Gertjan Vlieghe, a member of the Bank’s monetary policy committee, said that since the vote in June 2016, the economy had lost about 2% of GDP compared with a scenario where there had been no significant domestic economic events.

The cost to Britain is currently £40bn a year, or about £800m a week of lost income, he said.
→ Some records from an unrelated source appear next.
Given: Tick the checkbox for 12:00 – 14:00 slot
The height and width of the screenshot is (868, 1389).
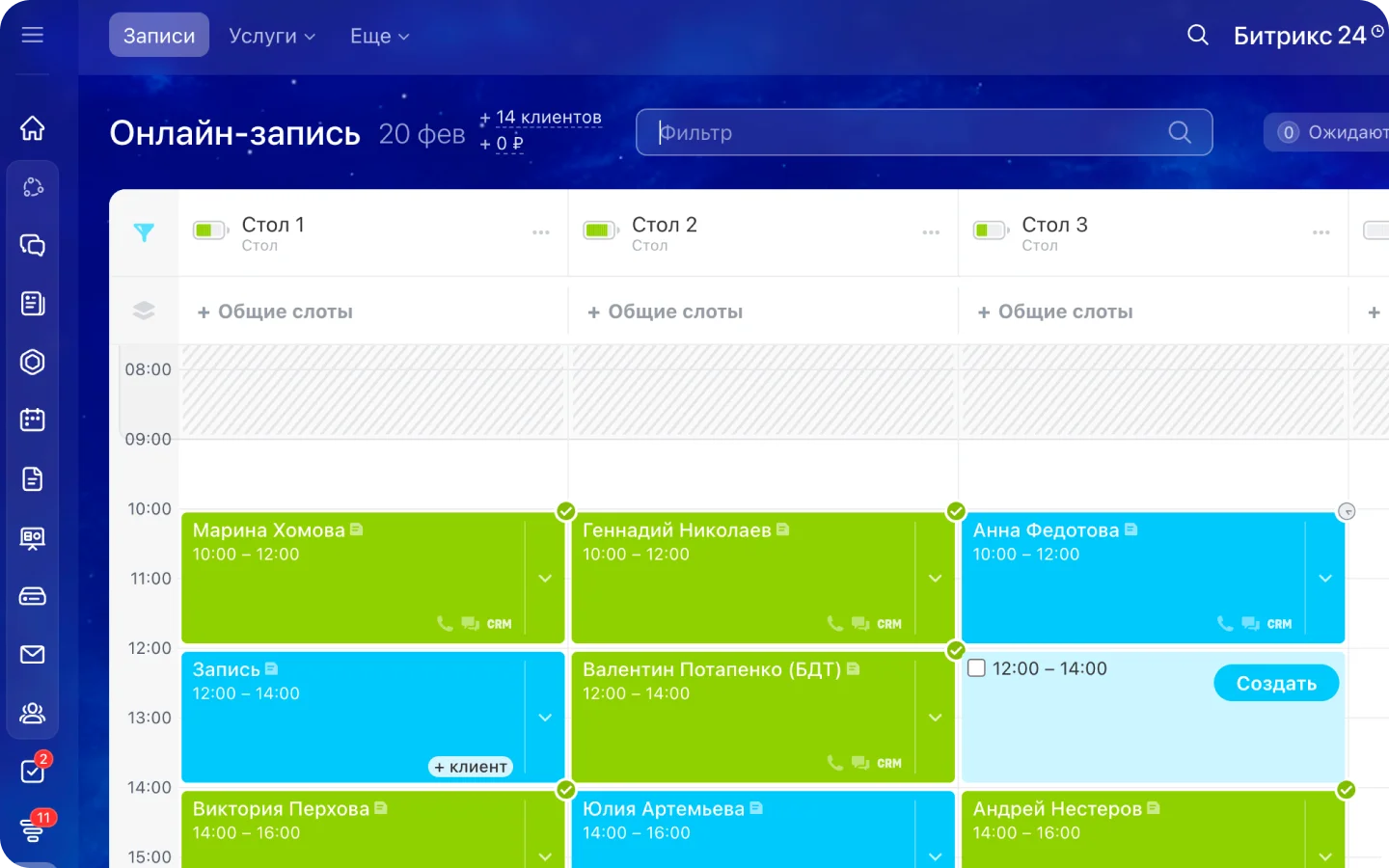Looking at the screenshot, I should point(976,668).
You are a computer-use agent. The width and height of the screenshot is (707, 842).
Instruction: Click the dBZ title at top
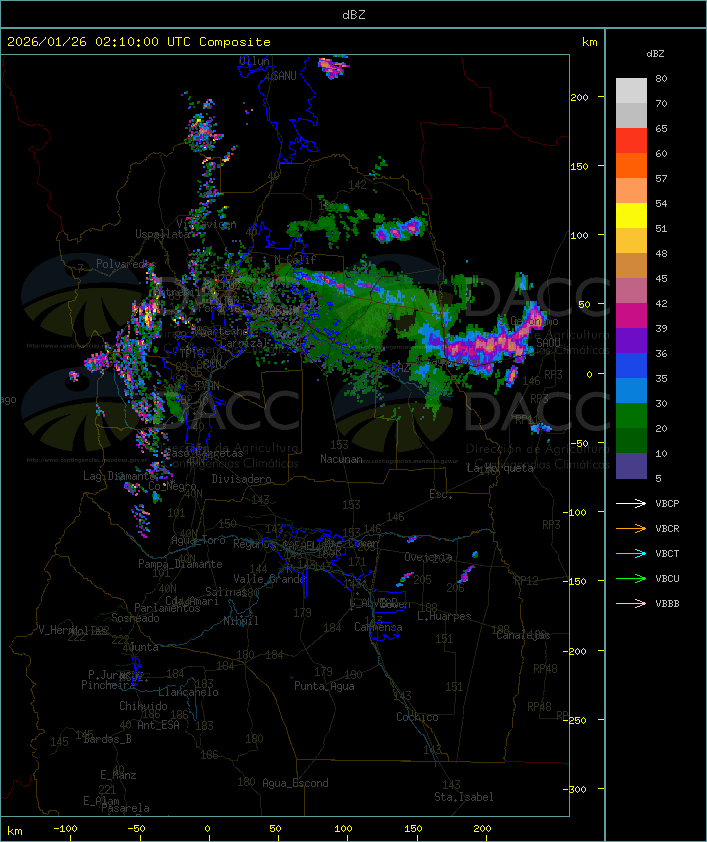(354, 14)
Since the referendum, the UK’s economic growth has slowed while the rest of the world has recorded one of its strongest periods for growth of the past decade.

Vlieghe’s estimate for the weekly cost of Brexit so far is more than double the £350m the Leave campaign claimed could be saved on EU membership fees and instead spent on the NHS. The claim, emblazoned on the side of the campaign’s battlebus, became a key focus for debate in the run-up to the vote.
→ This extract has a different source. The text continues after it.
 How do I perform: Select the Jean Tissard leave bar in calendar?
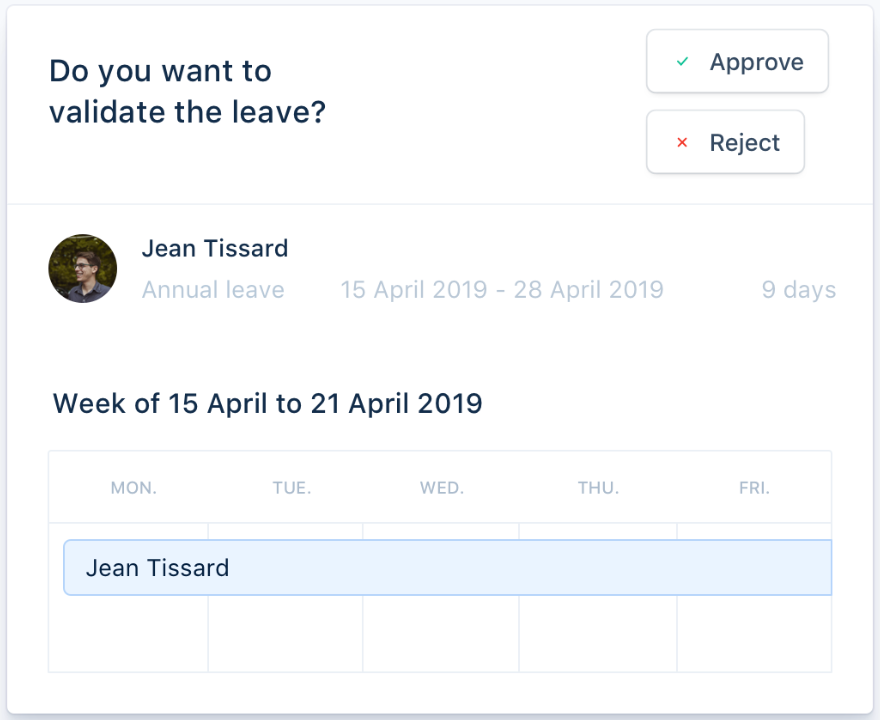click(x=447, y=568)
Vlieghe said in London on Thursday: “That 2% of GDP is not trivial, that’s £40bn or if you prefer it in bus units, it’s £800m a week.”
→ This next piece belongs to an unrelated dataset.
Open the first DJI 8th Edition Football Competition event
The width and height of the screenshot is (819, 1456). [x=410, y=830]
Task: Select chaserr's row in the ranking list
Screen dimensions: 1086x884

The Bank has calculated that the cumulative total of lost GDP since 23 June 2016 is £55bn.

He said business investment in Britain had been stuck around zero, with a drop of 3.7% in 2018, despite an upswing worth about 6% annually in the rest of the G7. Consumer spending also slowed as households came under pressure from higher prices, sparked by the sharp fall in the value of the pound straight after the Brexit vote. [...]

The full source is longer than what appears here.